## Instructions for the task
Every line of the records that holds the word "button" should be copied out.

## Data records

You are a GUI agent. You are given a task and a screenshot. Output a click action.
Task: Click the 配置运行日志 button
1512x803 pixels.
...
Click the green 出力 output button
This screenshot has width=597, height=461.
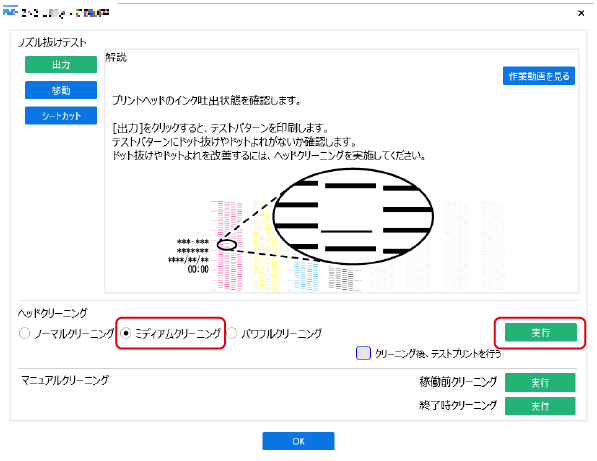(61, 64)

## Answer
Task: Click the 配置运行日志 button
Click the green 出力 output button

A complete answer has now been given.